大寺浄水場では、1日平均36,544kWh(R6年実績 13,338,588kWh/365日)の電力を使用しており、これは一般家庭1日分の消費電力を10kWhとした場合、約10年分(3,654日)です。
沈砂池(ちんさち)・薬品注入棟(やくひんちゅうにゅうとう)
取水ポンプにより、汲み上げられた川の水が入る最初の池がこの沈砂池。
ゆっくりとした速さの水の流れを作ることで、目で見える大きさの砂や小石を沈めています。
このあと、薬品注入棟で次亜塩素酸ナトリウムと硫酸を混ぜます。
次亜塩素酸ナトリウムとは、家庭で使用する台所用漂白剤(塩素系)と同様の成分で、強い酸化作用を持つ殺菌剤。河川から取水した水の殺菌消毒を目的に注入しています。
そして、硫酸も加えます。これは次の行程「フロック形成池」というところで、水の濁りの粒子をまとめて沈殿させる効果を高めるために、お水の酸性度を調整する必要があり、ここでpH6~8くらいの酸性度に安定させるために注入しています。
どちらも、川の水の状況に合わせて注入量を変える繊細な作業で、知識と経験が必要です。

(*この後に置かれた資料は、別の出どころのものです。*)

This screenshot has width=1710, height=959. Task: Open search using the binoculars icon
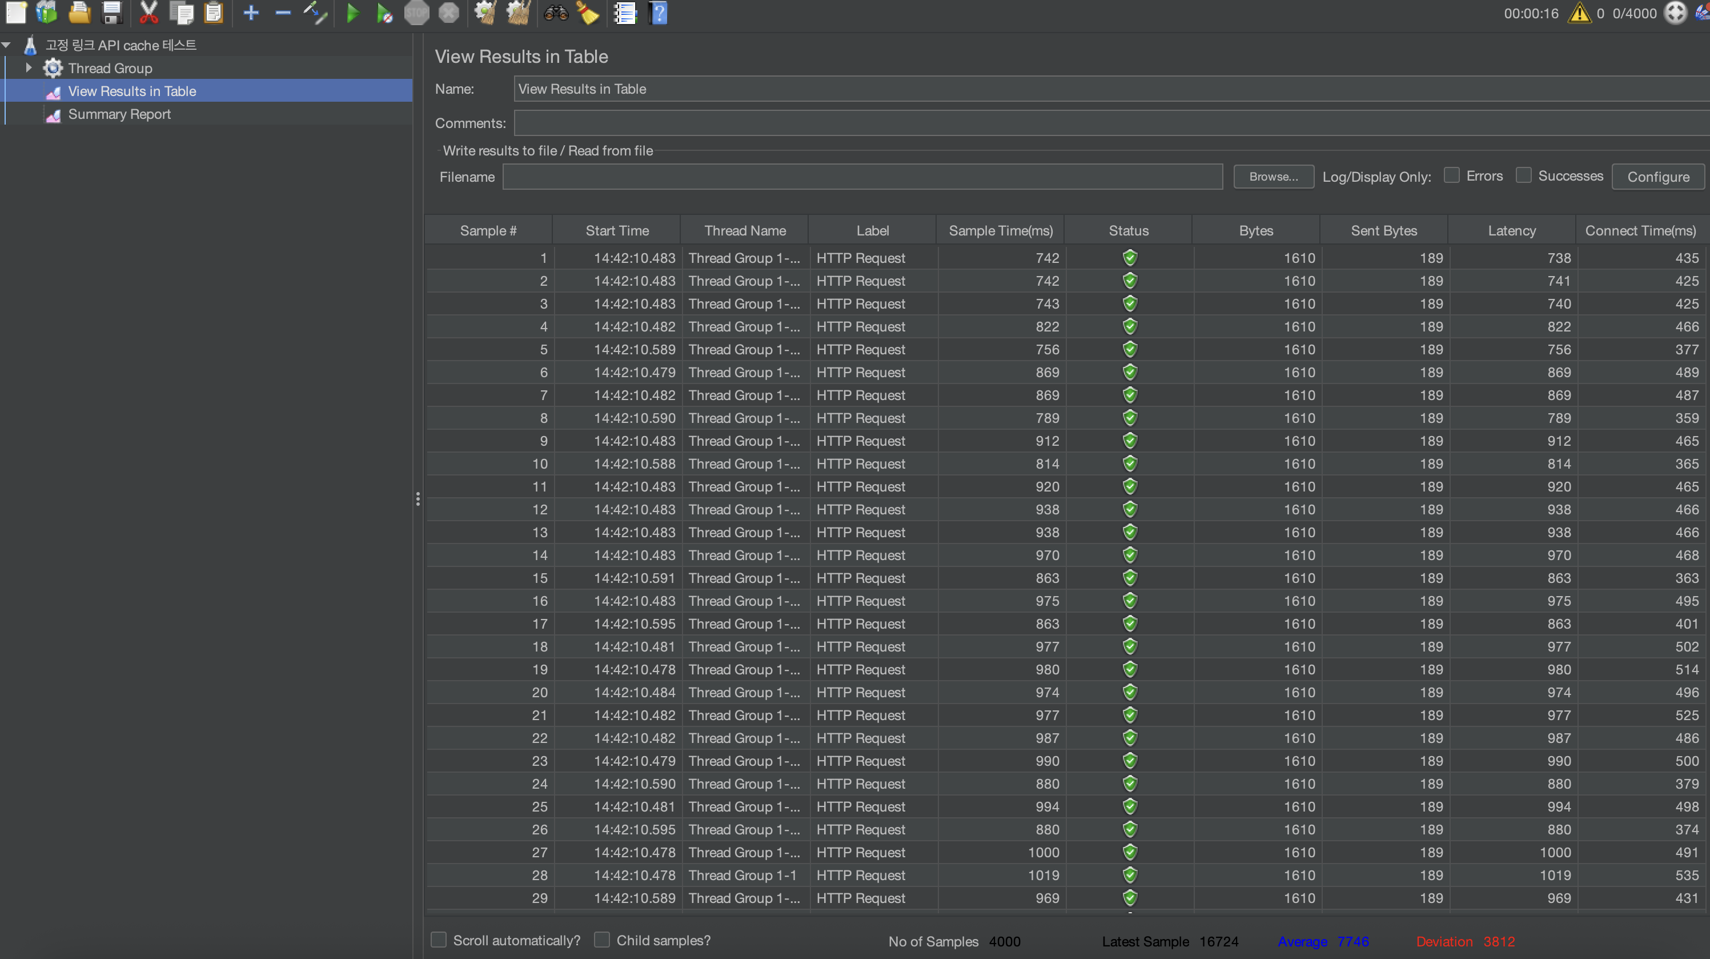(554, 13)
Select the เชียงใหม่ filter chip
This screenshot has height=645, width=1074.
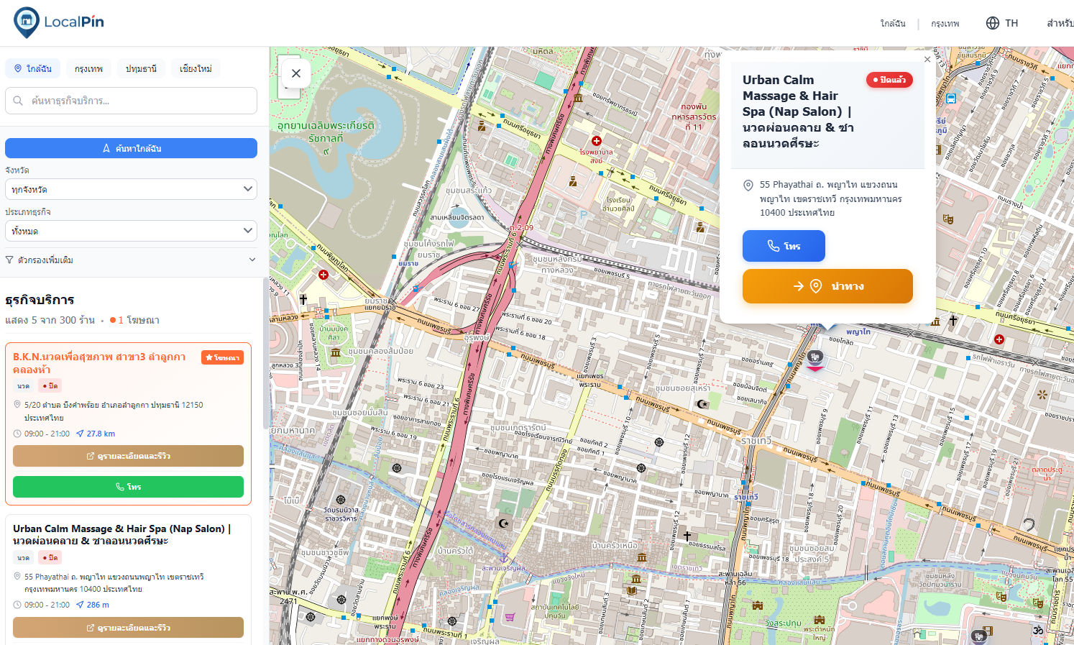[x=196, y=69]
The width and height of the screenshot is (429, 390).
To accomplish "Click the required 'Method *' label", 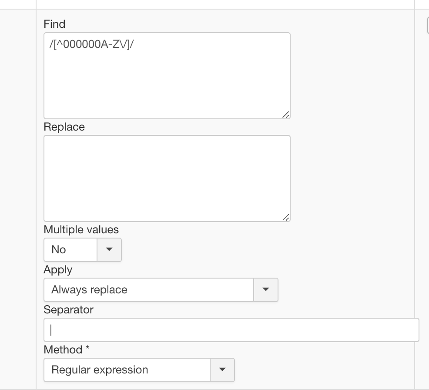I will pos(65,350).
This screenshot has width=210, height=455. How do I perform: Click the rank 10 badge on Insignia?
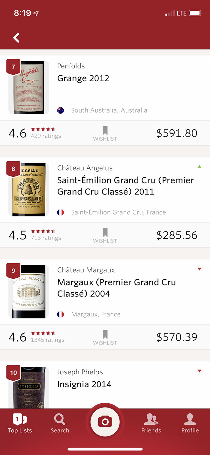14,373

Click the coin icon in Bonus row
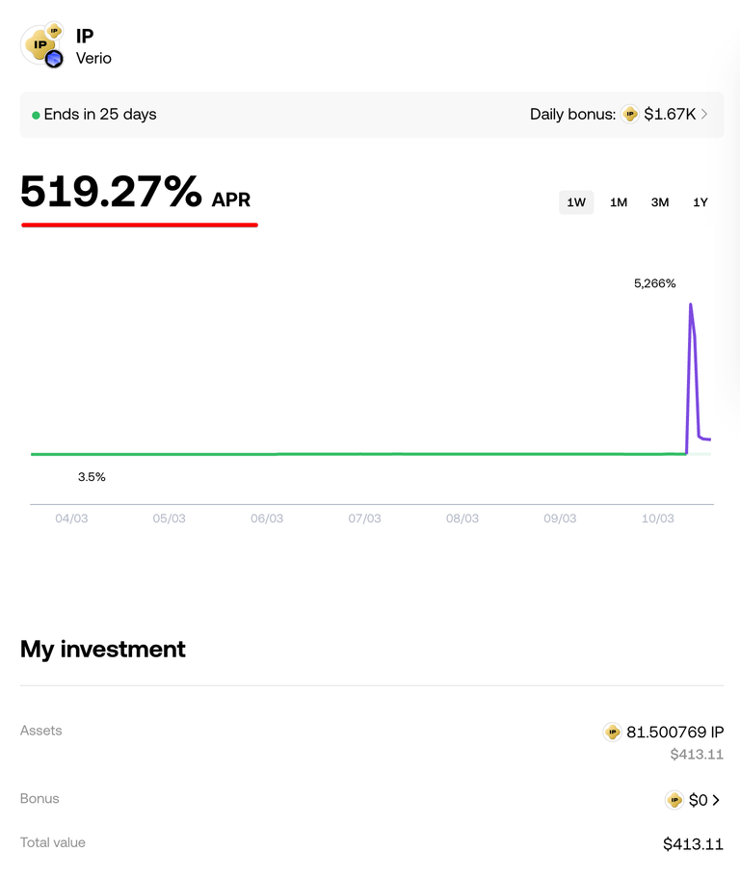(x=674, y=800)
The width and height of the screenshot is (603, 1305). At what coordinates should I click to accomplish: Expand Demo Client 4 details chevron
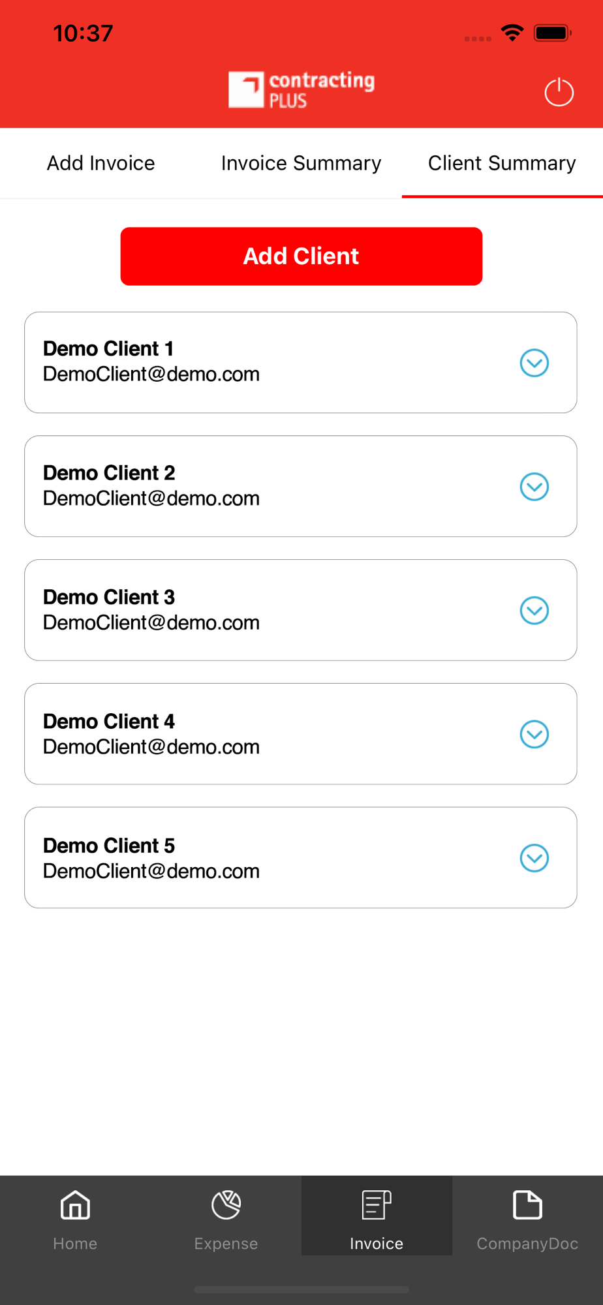pos(534,734)
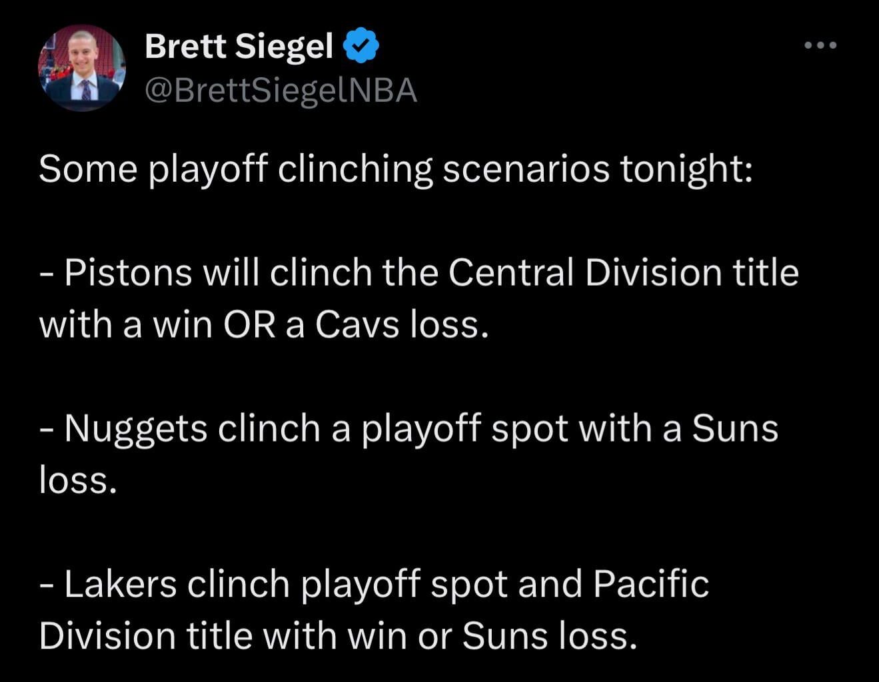The image size is (879, 682).
Task: Open the @BrettSiegelNBA handle
Action: click(280, 90)
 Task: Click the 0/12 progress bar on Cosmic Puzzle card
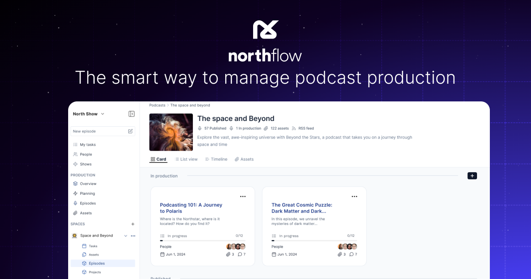(314, 239)
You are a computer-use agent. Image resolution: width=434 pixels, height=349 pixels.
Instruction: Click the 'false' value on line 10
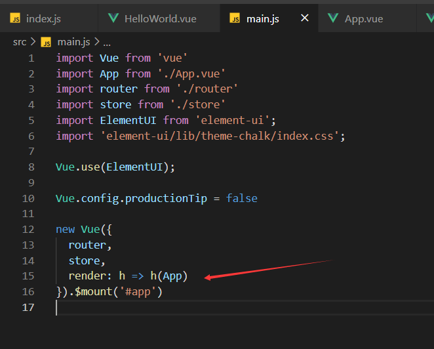pos(242,198)
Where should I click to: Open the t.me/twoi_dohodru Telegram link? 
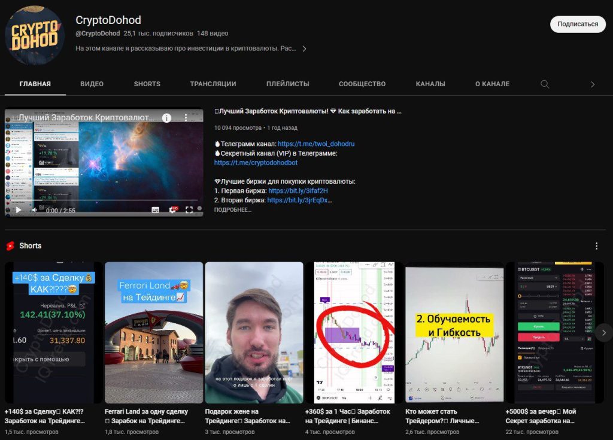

※pH…水溶液の性質が酸性からアルカリ性のどの性質に当てはまるか0~14の数値で示す指標。7が中性。
送水ポンプ棟(そうすいポンプとう)
取水口で汲み上げた平均265 pool/日を取り込むのに、通常3~4台の給水ポンプが24時間フル稼働しています。
3台のポンプが負荷率70%で運転した場合、1日の使用電力量は約3,500 kWh!!
これは一般家庭の消費電力約1年分にあたります。
取水口(しゅすいこう)
小櫃川の水を、木更津市にある小櫃堰でせき止め、大寺浄水場の取水口から平均142,000 ㎥/日(平均265 pool/日)を場内に取り込んでいます。